**WHAT TO PRODUCE**
Reproduce the material below line for line, with no changes.

**ENTRIES PROVIDED**
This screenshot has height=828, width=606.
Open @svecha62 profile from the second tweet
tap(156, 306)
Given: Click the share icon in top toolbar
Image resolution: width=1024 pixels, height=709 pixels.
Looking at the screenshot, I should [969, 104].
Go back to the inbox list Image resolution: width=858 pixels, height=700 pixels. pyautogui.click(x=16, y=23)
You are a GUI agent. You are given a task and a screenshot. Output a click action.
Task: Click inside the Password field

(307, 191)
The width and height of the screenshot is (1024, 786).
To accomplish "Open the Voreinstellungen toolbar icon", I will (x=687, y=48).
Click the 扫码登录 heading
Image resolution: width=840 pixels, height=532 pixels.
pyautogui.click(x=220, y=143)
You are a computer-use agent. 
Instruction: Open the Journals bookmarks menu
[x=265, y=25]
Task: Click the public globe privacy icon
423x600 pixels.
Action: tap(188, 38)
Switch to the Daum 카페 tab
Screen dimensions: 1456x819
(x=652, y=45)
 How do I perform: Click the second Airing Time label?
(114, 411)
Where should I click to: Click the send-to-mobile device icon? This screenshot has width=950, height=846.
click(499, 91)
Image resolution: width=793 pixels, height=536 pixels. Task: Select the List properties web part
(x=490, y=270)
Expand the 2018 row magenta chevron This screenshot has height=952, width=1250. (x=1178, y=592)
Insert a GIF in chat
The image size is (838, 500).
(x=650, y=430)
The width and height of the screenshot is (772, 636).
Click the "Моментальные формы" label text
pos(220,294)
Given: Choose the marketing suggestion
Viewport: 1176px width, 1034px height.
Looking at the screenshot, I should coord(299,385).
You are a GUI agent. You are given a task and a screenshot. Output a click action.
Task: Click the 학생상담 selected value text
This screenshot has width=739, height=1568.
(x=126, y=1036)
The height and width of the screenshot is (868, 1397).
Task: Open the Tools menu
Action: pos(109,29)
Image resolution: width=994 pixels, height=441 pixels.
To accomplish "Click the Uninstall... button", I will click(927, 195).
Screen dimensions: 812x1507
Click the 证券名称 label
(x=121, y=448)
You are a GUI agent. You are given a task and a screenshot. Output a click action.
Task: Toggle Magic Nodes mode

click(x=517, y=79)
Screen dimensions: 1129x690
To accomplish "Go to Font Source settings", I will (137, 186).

**RESULT**
This screenshot has height=828, width=606.
Open @svecha62 profile from the second tweet
tap(156, 306)
Given: Click the share icon in top toolbar
Image resolution: width=1024 pixels, height=709 pixels.
Looking at the screenshot, I should [969, 104].
Go back to the inbox list Image resolution: width=858 pixels, height=700 pixels. pyautogui.click(x=16, y=23)
You are a GUI agent. You are given a task and a screenshot. Output a click action.
Task: Click inside the Password field

(307, 191)
The width and height of the screenshot is (1024, 786).
To accomplish "Open the Voreinstellungen toolbar icon", I will (x=687, y=48).
Click the 扫码登录 heading
Image resolution: width=840 pixels, height=532 pixels.
pyautogui.click(x=220, y=143)
You are a computer-use agent. 
Instruction: Open the Journals bookmarks menu
[x=265, y=25]
Task: Click the public globe privacy icon
423x600 pixels.
Action: tap(188, 38)
Switch to the Daum 카페 tab
Screen dimensions: 1456x819
(x=652, y=45)
 How do I perform: Click the second Airing Time label?
(114, 411)
Where should I click to: Click the send-to-mobile device icon? This screenshot has width=950, height=846.
click(499, 91)
Image resolution: width=793 pixels, height=536 pixels. Task: Select the List properties web part
(x=490, y=270)
Expand the 2018 row magenta chevron This screenshot has height=952, width=1250. (x=1178, y=592)
Insert a GIF in chat
The image size is (838, 500).
(x=650, y=430)
The width and height of the screenshot is (772, 636).
Click the "Моментальные формы" label text
pos(220,294)
Given: Choose the marketing suggestion
Viewport: 1176px width, 1034px height.
Looking at the screenshot, I should coord(299,385).
You are a GUI agent. You are given a task and a screenshot. Output a click action.
Task: Click the 학생상담 selected value text
This screenshot has width=739, height=1568.
(x=126, y=1036)
The height and width of the screenshot is (868, 1397).
Task: Open the Tools menu
Action: pos(109,29)
Image resolution: width=994 pixels, height=441 pixels.
To accomplish "Click the Uninstall... button", I will click(927, 195).
Screen dimensions: 812x1507
Click the 证券名称 label
(x=121, y=448)
You are a GUI agent. You are given a task and a screenshot. Output a click action.
Task: Toggle Magic Nodes mode

click(x=517, y=79)
Screen dimensions: 1129x690
To accomplish "Go to Font Source settings", I will (137, 186).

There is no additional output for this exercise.